Tal questionamento poderia ser ainda aprofundado pelo contraste entre programas alternativos de governo. Tarefa que seria, em princípio, facilitada pela pouco verossímil conversão de Dilma Rousseff às virtudes de uma política econômica prudente e quanto ao papel do Banco Central. Para não falar das ideias extremadas da candidata quanto às vantagens da ação do Estado na esfera econômica.

A entrevista de José Serra no programa Roda Viva, na segunda-feira passada, foi, contudo, outra má notícia para a oposição. Por estranho que pareça, é exatamente quando trata de assuntos econômicos - tema no qual se crê especialista - que o candidato expõe opiniões claramente equivocadas.

Evidenciando fixação algo doentia, retomou o tema Banco Central, repetindo críticas que já havia feito em relação a alegados erros da política monetária, na esteira da crise econômica mundial. Em nenhum momento foi mencionado que, segundo a legislação vigente, o Banco Central tem como objetivo manter a inflação sob controle, pautado por metas fixadas pelo Conselho Monetário Nacional. A preocupação fundamental do candidato seria o câmbio apreciado. Quando perguntado sobre qual deveria ser a política para enfrentar a entrada de capitais externos, dedicou-se a explicar as diferenças entre capital produtivo e especulativo, como se tal contraste fosse relevante do ponto de vista do impacto sobre a taxa de câmbio. O problema seria resolvido, segundo o candidato, "numa nice". O candidato não elucidou o que isso significava nesse contexto específico...

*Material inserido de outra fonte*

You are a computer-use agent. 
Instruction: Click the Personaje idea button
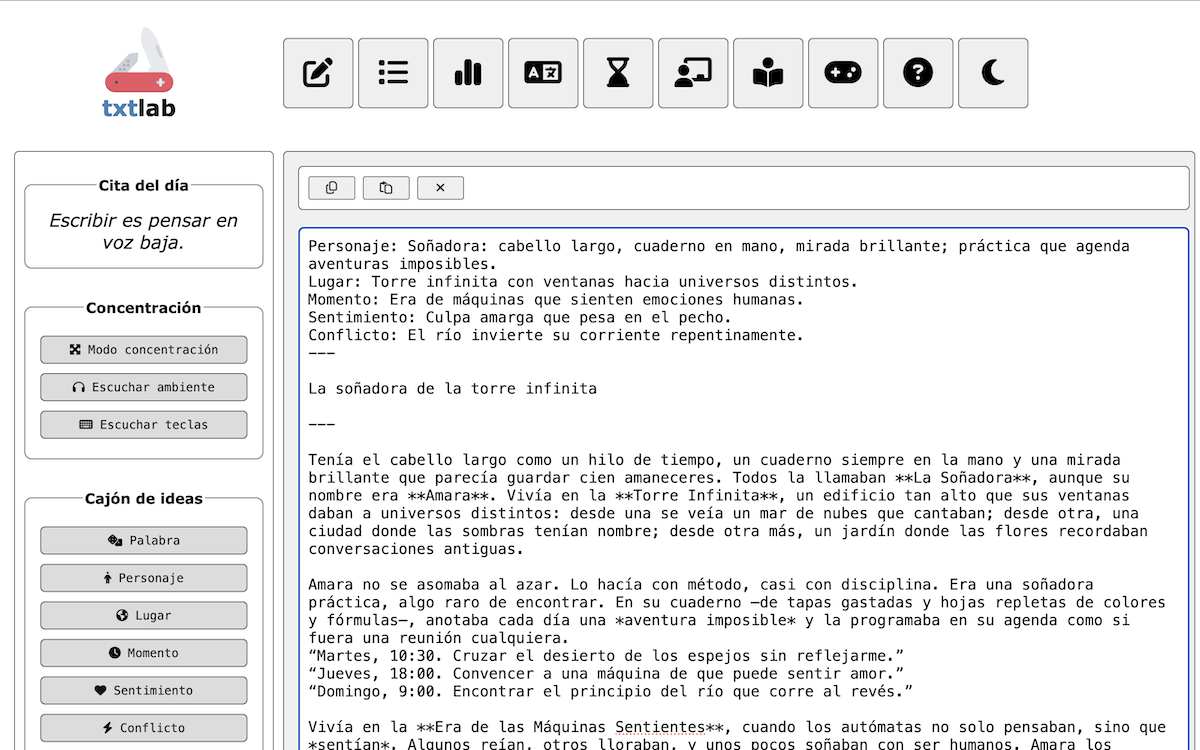[144, 578]
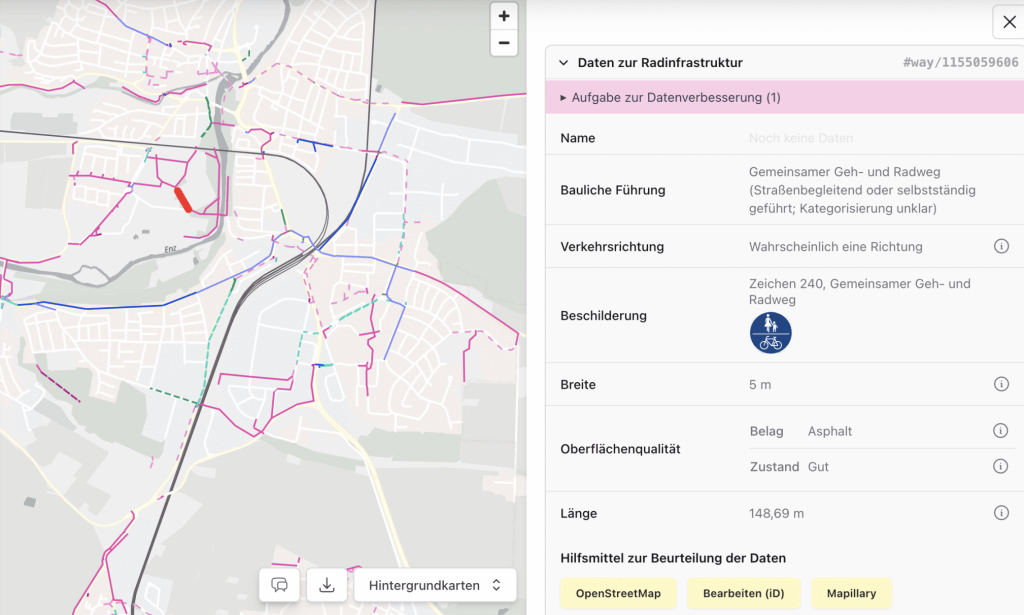Click the download icon below the map
Viewport: 1024px width, 615px height.
click(x=326, y=585)
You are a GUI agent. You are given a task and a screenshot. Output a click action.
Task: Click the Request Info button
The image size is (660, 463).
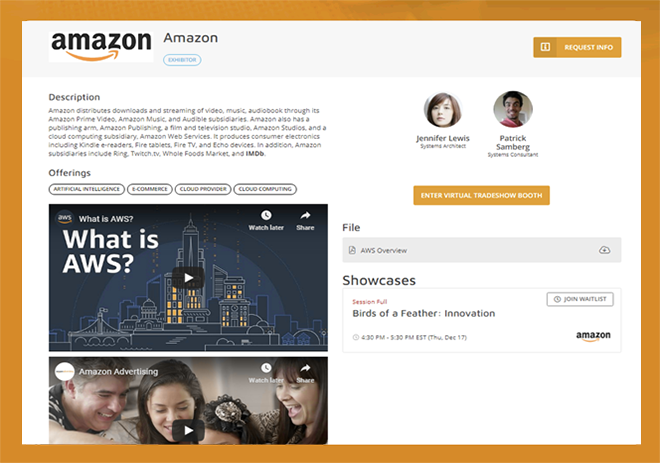coord(577,47)
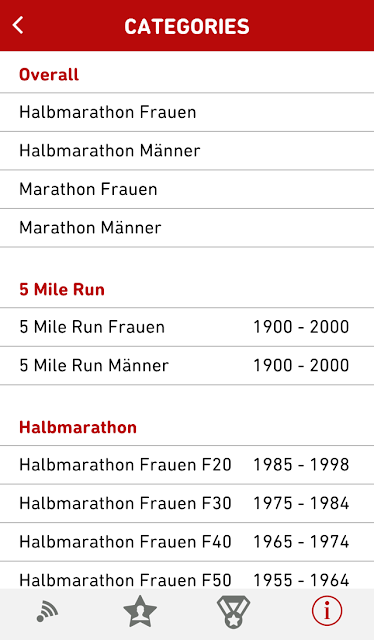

Nas críticas à atuação do Banco Central do Brasil, ocupou lugar proeminente o contraste com o banco central chileno. Lá, segundo Serra, não há política "cucaracha" (sic), como aqui, pois o ministro da Fazenda participa das decisões relativas à política monetária. Mas quase tudo o que se sabe sobre o arranjo institucional chileno contraria as afirmações do candidato. O ministro da Fazenda do Chile de fato tem voz, mas não voto, em tais reuniões. Além disso, os diretores do Banco Central do Chile têm mandato fixo e a definição das metas inflacionárias e da política cambial cabe ao próprio banco.

Pelo que se pode depreender das críticas de Serra, o regime que lhe pareceria mais conveniente seria algo bem diferente do chileno. O ministro da Fazenda teria peso suficiente para fazer valer sua influência, a despeito do que pudesse ser a posição da diretoria do Banco Central. Como ministro da Fazenda é cargo de confiança do presidente, o que se propõe é que o presidente controle as decisões do Banco Central. Difícil pensar que não agrade ao candidato simplesmente ejetar o regime de metas, cabendo ao Palácio do Planalto decidir qual seria o "pouquinho de inflação" aceitável.

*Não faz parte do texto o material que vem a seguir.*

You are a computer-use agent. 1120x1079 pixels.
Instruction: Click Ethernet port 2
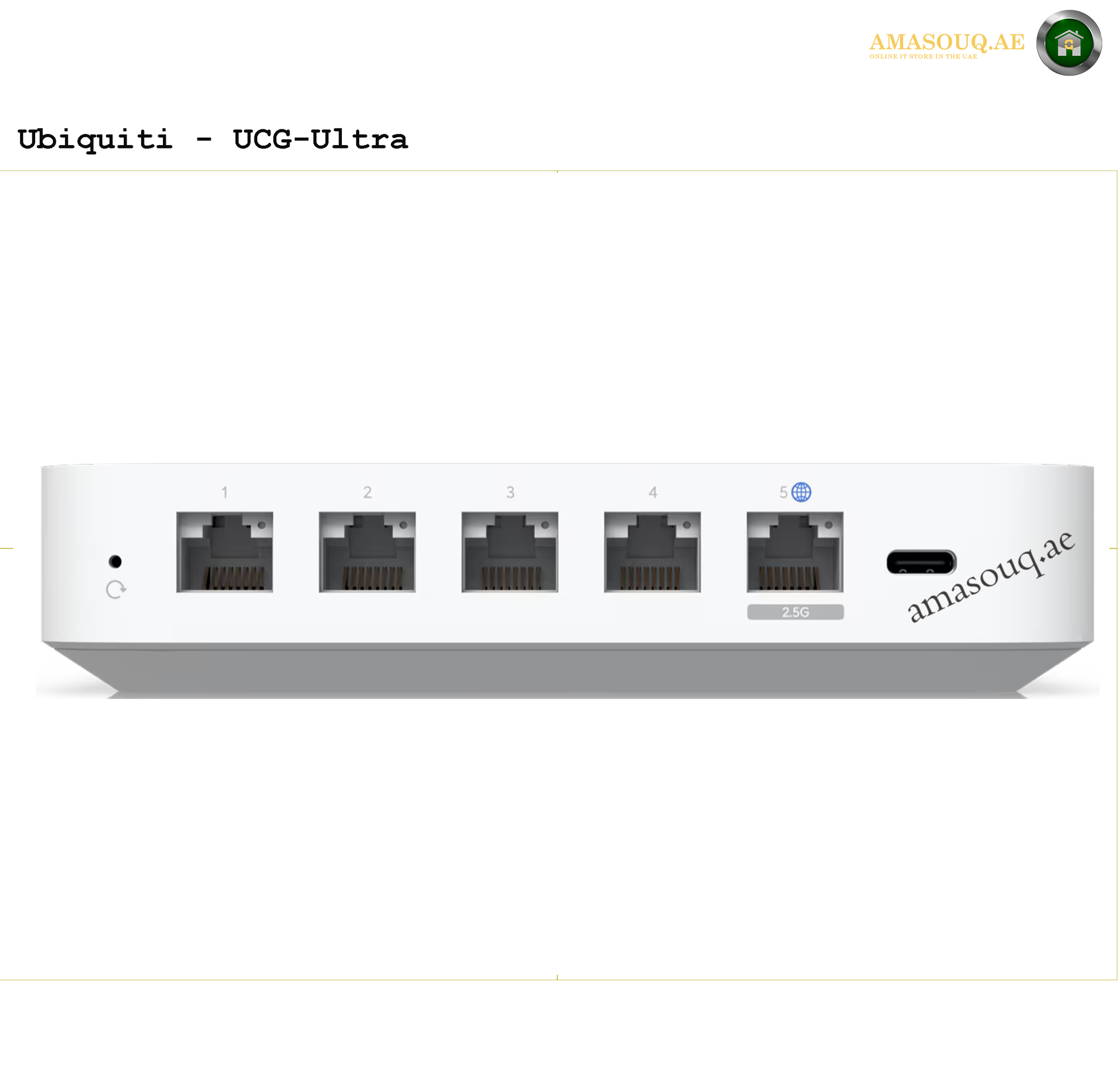point(367,552)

Outro tema econômico abordado na entrevista, indiretamente associado à política monetária, foi a proteção à produção doméstica em relação à penetração das importações estimuladas pelo que lhe parece a apreciação cambial indevida. O candidato lançou-se em discurso de denúncia de alegada dependência excessiva da indústria brasileira em relação à importação de insumos, citando nominalmente a Embraer como uma empresa que seria problemática por importar "60% ou 70% da sua produção". Como se a empresa pudesse ser competitiva sem a importação maciça de componentes. Citando jingles estudantis, lamentou uma situação em que o Brasil "exporta aço e importa navios". Que o aço seja exportado para a China e seja incorporado em manufaturas chinesas exportadas para o Brasil lhe parece especialmente objetável. São ideias que revelam perigoso banzo em relação ao Brasil autárquico e estão alinhadas ao retrospecto do candidato como paladino dos interesses do setor automotivo em meados da década de 1990.

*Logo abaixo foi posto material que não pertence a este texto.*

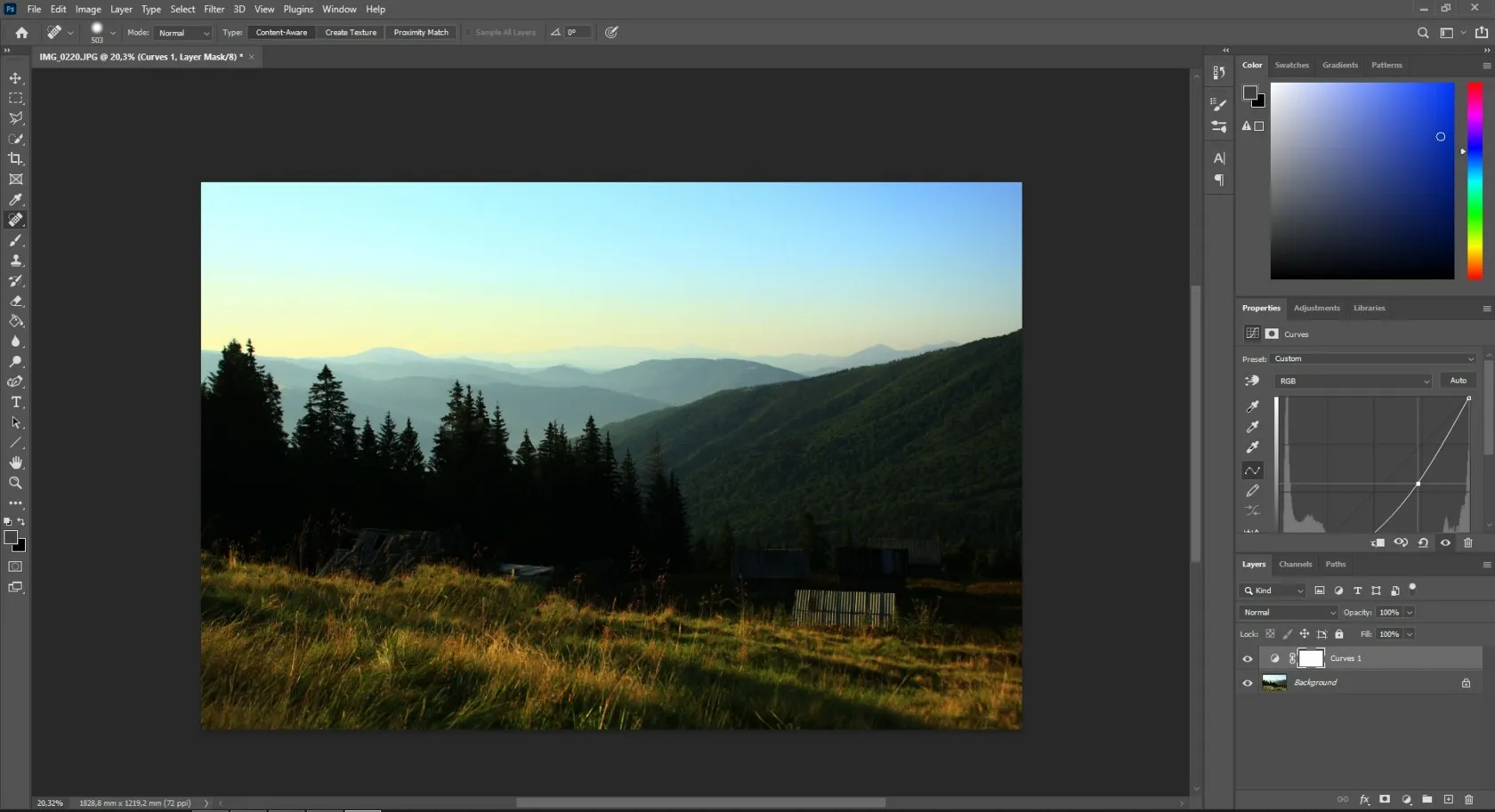Select the Horizontal Type tool
1495x812 pixels.
[x=16, y=402]
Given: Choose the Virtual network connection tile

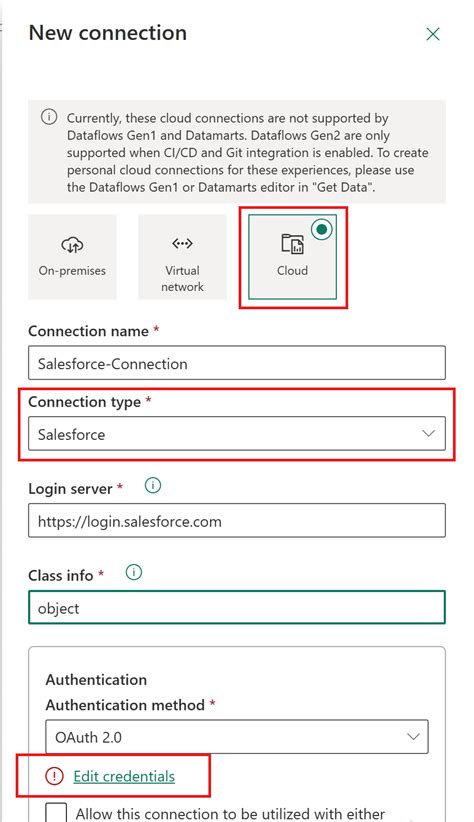Looking at the screenshot, I should pos(182,257).
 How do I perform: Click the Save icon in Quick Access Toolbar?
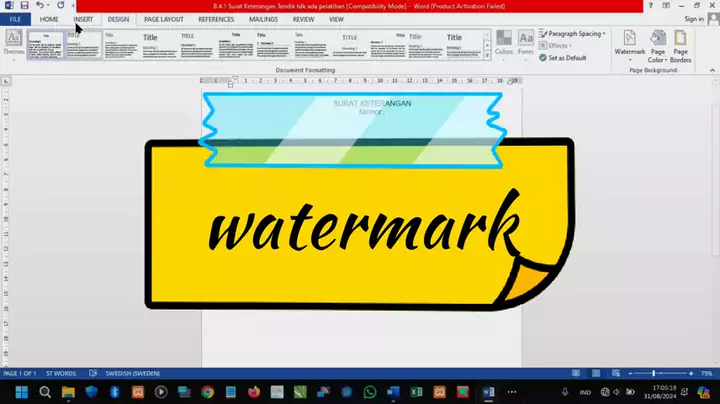24,6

O candidato da oposição tem renegado, de forma sistemática, os pilares do programa econômico implementado durante o governo Fernando Henrique Cardoso. O mais grave é que tal postura abre espaço para que Dilma Rousseff se aproprie de uma plataforma econômica relativamente modernizante e deixe o atraso por conta da oposição. O eleitor está num mato sem cachorro em face da triste escolha entre a perpetuação perigosa do poder lulista e as propostas econômicas equivocadas da oposição.

*Doutor em economia pela Universidade de Cambridge, é professor titular no Departamento de Economia da PUC-Rio.